Repo: Analogous to git repos. A repo in datamon is a dataset that has a unified lifecycle. Bundle: A bundle is a point in time readonly view of a rep:branch and is composed of individual files. Analogous to a commit in git. Labels: A name given to a bundle, analogous to tags in git. Example: Latest, production
Planned features:
Branch: A branch represents the various lifecycles data might undergo within a repo. Runs: ML pipeline run metadata that includes the versions of compute and data in use for a given run of a pipeline.

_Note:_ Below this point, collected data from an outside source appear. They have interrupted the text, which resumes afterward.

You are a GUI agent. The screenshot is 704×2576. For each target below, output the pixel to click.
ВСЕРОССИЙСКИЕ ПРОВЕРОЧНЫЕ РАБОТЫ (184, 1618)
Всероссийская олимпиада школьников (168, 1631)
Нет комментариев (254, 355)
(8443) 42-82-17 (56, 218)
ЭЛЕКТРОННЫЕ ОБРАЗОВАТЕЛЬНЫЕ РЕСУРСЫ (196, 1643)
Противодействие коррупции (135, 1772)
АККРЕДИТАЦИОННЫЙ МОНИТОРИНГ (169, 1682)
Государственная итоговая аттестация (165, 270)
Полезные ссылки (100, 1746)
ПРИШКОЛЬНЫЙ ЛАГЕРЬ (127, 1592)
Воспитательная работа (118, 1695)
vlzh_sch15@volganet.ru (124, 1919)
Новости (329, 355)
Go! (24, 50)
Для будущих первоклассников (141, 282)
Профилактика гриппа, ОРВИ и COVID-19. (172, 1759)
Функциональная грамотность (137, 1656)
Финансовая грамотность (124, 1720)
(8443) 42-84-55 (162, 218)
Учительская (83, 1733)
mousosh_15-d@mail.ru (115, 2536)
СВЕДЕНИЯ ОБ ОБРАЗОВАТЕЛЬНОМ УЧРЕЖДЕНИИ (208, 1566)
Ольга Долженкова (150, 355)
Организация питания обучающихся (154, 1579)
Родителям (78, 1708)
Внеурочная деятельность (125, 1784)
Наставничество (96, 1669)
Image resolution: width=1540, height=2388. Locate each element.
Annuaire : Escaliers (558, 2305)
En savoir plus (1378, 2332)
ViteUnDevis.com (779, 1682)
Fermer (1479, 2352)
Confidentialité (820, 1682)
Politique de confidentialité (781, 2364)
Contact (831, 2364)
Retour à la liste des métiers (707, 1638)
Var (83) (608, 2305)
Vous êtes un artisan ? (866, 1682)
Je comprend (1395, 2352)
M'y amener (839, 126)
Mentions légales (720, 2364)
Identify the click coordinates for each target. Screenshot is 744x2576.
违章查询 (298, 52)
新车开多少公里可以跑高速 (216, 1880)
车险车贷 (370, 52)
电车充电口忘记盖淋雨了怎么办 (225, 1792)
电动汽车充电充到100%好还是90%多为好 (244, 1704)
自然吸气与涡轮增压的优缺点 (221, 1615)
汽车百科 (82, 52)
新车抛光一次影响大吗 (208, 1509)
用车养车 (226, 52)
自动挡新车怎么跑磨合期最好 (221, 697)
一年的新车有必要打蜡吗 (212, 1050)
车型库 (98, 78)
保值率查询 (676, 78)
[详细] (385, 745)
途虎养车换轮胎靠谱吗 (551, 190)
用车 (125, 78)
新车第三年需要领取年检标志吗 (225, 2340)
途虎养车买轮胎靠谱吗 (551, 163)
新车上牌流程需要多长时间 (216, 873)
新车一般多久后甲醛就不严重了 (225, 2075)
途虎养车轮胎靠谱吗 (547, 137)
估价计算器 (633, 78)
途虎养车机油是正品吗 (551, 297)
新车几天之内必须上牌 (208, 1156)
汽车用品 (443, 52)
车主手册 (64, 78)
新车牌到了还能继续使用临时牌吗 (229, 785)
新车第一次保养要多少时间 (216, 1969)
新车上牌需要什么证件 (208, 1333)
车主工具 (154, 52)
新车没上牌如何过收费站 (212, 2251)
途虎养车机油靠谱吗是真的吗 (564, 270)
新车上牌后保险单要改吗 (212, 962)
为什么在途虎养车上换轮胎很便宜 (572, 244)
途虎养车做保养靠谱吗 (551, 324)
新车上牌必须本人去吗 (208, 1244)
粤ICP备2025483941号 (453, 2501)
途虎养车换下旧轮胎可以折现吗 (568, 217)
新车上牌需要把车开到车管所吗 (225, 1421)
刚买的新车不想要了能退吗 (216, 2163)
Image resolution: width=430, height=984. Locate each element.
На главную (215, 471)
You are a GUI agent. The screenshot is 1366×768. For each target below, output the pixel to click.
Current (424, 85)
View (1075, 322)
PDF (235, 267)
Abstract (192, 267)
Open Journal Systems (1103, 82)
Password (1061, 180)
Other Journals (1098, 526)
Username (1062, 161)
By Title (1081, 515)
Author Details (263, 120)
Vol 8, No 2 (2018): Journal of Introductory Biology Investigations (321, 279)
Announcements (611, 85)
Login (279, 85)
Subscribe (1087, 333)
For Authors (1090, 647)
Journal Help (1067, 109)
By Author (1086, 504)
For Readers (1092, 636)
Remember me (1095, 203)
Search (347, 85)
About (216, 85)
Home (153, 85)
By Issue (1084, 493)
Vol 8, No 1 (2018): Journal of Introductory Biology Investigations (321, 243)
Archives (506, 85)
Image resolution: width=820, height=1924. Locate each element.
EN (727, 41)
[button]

Data access layer is implemented in 3 form factors
- CLI Datamon can be used as a standalone CLI provided developer has access privileges to the backend storage. A developer can always setup datamon to host their own private instance for managing and tracking their own data.
- Filesystem: A bundle can be mounted as a file system in Linux or Mac and new bundles can be generated as well.
- Specialized tooling can be written for specific use cases. Example: Parallel ingest into a bundle for high scaled out throughput.
Datamon integrates with kubernetes to allow for pod access to data and pod execution synchronization based on dependency on data. Datamon also caches data within the cluster and informs the placement of pods based on cache locality.
Datamon will act as a backend for [GIT LFS](oneconcern#79
Datamon allows for Jupyter notebook to read in bundles in a repo and process them and create new bundles based on data generated
Datamon API/Tooling can be used to write custom services to ingest large data sets into datamon. These services can be deployed in kubernetes to manage the long duration ingest.
This was used to move data from AWS to GCP.